PET has been used to identify the target for endocrine therapy in breast cancer by demonstrating estrogen-receptor (ER) presence with F-18 fluoroestradiol (FES) PET, or by monitoring for hormone-induced changes in tumor metabolism with FDG-PET once therapy has begun, noted the researchers from Mallinckrodt Institute of Radiology at Washington University in St. Louis.

"What is novel about our study is that we chose to image progesterone-receptor levels to see how the estrogen signaling pathway is functioning in response to endocrine therapy," said Dr. Amy Fowler, PhD, lead author of the study, in a statement.

In the study, Fowler and colleagues imaged mice with mammary cell lines (SSM1, SSM2, and SSM3) from tumors that are estrogen-receptor-α (ERα) positive and PR-positive and similar to most human breast cancers.

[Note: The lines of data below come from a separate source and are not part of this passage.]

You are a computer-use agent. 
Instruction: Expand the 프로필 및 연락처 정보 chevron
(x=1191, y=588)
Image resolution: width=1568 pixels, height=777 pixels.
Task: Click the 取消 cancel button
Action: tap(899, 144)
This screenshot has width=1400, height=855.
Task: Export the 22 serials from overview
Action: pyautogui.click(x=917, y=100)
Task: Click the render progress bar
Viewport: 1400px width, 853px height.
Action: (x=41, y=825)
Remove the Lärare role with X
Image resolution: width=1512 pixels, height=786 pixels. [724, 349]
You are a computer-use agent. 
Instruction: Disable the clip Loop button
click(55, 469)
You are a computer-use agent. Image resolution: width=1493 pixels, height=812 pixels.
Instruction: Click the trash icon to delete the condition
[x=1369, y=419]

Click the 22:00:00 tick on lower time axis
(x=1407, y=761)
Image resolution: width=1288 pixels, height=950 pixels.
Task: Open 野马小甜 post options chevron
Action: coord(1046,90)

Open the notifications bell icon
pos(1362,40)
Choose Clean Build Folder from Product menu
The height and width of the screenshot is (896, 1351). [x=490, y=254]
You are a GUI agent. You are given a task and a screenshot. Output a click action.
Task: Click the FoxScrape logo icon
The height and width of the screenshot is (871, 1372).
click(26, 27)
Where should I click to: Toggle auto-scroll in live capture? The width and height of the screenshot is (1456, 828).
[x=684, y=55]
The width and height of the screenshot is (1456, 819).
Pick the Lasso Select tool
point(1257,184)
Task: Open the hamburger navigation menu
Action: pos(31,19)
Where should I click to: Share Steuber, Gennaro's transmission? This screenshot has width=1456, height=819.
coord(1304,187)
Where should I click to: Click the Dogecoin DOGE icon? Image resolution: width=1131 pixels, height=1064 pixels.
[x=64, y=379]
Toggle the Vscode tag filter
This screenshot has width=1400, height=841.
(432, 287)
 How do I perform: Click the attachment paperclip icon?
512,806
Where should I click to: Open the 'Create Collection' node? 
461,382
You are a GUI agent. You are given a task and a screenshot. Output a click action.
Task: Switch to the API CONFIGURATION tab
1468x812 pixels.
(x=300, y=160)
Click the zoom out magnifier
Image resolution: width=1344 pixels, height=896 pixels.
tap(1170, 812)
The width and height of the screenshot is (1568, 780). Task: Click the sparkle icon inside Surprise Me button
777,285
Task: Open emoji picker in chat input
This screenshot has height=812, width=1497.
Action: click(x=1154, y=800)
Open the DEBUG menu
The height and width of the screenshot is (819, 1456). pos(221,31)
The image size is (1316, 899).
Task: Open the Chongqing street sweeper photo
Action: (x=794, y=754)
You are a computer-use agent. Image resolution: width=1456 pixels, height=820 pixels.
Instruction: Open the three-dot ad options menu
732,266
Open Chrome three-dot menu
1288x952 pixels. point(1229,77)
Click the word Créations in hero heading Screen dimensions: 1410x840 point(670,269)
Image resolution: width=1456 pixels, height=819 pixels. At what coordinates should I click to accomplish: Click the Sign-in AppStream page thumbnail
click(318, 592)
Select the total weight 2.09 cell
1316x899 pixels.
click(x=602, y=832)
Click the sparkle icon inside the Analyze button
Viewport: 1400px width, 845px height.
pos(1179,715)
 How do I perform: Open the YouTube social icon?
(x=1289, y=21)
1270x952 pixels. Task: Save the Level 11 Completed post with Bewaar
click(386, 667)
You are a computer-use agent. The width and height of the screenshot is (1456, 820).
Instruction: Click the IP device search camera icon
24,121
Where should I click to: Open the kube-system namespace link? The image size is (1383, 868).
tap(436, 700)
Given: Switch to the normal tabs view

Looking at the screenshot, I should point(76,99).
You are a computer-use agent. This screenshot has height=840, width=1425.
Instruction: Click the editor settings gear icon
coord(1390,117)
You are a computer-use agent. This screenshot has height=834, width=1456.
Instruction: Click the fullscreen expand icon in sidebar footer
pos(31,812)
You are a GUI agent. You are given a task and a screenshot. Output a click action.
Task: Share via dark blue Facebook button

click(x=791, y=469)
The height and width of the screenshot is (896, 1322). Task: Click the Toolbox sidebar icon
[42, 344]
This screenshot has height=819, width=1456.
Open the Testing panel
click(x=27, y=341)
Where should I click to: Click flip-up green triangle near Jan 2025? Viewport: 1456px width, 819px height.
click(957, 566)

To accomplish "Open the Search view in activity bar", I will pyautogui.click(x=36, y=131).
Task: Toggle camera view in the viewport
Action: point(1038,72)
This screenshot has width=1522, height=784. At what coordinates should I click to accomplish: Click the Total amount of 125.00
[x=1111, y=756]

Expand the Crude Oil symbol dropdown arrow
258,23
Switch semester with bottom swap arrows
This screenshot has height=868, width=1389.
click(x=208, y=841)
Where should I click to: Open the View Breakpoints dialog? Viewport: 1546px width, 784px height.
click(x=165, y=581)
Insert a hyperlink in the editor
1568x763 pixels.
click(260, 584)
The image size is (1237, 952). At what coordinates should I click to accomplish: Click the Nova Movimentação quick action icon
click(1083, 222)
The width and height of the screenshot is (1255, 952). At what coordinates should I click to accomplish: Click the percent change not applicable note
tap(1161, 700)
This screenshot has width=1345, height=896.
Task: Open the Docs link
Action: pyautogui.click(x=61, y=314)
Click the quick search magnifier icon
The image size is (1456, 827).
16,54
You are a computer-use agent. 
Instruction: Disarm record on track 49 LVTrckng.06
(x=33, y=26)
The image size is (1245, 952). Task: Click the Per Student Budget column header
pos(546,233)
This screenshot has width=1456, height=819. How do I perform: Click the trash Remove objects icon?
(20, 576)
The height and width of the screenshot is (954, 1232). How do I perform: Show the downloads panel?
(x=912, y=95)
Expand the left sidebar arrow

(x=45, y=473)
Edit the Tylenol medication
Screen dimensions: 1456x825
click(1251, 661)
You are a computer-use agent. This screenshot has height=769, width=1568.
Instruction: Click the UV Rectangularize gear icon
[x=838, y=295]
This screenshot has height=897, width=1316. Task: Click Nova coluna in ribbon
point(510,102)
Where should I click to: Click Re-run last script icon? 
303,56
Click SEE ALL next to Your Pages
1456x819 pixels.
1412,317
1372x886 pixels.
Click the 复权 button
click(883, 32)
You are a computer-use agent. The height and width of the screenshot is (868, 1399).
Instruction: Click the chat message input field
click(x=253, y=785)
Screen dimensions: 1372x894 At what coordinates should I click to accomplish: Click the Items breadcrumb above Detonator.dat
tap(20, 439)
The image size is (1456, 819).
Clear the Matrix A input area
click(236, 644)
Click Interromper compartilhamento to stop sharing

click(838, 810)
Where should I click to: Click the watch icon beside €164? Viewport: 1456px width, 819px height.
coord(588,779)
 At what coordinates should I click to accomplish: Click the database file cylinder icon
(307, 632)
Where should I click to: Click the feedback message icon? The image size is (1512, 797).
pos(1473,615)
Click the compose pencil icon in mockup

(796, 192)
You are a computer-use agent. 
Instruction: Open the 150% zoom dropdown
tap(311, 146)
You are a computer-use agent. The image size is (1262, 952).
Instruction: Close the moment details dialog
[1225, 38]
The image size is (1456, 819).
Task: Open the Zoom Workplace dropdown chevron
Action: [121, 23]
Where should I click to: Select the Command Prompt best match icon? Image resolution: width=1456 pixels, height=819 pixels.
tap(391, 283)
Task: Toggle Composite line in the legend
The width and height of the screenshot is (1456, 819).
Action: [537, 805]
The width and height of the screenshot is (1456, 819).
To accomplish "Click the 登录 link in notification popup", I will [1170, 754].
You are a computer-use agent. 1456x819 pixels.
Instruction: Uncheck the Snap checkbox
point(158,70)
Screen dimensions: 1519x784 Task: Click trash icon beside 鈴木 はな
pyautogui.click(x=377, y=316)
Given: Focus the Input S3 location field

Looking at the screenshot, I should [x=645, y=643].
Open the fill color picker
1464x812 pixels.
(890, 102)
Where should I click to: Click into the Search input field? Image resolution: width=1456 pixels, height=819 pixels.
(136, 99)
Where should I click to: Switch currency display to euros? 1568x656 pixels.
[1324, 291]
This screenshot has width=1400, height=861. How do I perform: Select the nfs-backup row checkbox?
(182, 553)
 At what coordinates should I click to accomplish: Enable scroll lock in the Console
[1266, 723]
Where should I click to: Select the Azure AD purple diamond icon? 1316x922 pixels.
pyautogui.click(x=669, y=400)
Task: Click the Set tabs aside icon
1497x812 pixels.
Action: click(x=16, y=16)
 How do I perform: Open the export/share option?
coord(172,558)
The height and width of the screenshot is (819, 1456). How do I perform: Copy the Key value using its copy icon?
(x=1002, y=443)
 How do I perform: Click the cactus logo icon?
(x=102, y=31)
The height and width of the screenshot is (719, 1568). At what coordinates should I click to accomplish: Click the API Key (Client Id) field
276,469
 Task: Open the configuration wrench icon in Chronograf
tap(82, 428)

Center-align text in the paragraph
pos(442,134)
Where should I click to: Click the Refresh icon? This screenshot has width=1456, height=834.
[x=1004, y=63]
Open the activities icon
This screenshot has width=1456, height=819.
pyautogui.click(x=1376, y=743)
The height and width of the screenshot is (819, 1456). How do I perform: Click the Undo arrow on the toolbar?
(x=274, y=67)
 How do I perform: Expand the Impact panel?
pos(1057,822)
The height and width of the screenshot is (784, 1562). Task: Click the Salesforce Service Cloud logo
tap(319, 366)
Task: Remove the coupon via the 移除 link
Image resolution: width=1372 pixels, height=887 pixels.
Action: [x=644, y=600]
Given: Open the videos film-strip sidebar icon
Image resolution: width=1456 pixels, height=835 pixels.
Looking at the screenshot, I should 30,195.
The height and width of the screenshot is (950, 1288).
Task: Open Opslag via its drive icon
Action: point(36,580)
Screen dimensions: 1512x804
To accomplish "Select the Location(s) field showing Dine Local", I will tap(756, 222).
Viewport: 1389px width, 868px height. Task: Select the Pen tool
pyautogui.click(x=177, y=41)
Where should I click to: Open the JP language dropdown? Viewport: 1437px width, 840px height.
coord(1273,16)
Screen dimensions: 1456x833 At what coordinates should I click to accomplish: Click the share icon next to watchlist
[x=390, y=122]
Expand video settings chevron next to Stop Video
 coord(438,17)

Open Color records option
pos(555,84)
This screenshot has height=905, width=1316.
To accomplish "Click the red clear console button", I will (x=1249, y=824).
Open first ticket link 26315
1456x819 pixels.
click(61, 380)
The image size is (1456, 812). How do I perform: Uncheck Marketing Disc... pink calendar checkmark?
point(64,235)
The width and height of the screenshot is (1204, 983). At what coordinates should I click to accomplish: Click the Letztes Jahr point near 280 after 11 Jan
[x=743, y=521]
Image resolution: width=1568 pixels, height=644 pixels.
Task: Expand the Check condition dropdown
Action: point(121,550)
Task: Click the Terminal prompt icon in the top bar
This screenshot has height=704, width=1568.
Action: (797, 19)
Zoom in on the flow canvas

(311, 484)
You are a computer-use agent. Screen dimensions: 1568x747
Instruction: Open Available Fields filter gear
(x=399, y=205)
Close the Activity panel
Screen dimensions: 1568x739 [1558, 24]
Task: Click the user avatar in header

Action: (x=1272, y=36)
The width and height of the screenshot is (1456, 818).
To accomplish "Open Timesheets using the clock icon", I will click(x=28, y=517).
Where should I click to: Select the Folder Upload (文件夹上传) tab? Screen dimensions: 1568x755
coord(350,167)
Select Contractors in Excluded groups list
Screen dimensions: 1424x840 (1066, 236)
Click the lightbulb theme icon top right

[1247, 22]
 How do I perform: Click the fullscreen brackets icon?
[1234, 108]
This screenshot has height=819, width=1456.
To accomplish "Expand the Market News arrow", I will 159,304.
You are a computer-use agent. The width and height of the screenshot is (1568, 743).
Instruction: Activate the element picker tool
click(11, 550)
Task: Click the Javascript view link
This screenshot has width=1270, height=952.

Small-animal PET/CT was performed using FES to image estrogen-receptor status, fluorofuranyl norprogesterone (FFNP) for progesterone-receptor status, and FDG for glucose uptake (JNM, July 2012, Vol. 53:7, pp. 1119-1126).

Initial imaging of the cell lines showed that SSM3 tumors displayed the greatest FES and FFNP uptake. As a result, the SSM3 cell line was used to test response to estradiol, which binds to the estrogen receptor and triggers a response, and fulvestrant, which also which binds to the estrogen receptor but does not prompt a response.

Treatment with estradiol indicated that PR expression is estrogen-inducible and reflects ERα signaling in the SSM3 tumors. Mice treated with fulvestrant showed early decreases in FFNP uptake after therapy and before measurable growth inhibition. SSM2 tumors, which were not inhibited by fulvestrant despite also being ERα-positive/PR-positive, showed no change in FFNP uptake after therapy.

The results, Fowler and colleagues concluded, support the potential use of PR imaging with FFNP-PET of patients with ERα-positive breast cancer at baseline and shortly after initiation of endocrine therapy to distinguish between patients who will and will not respond to therapy.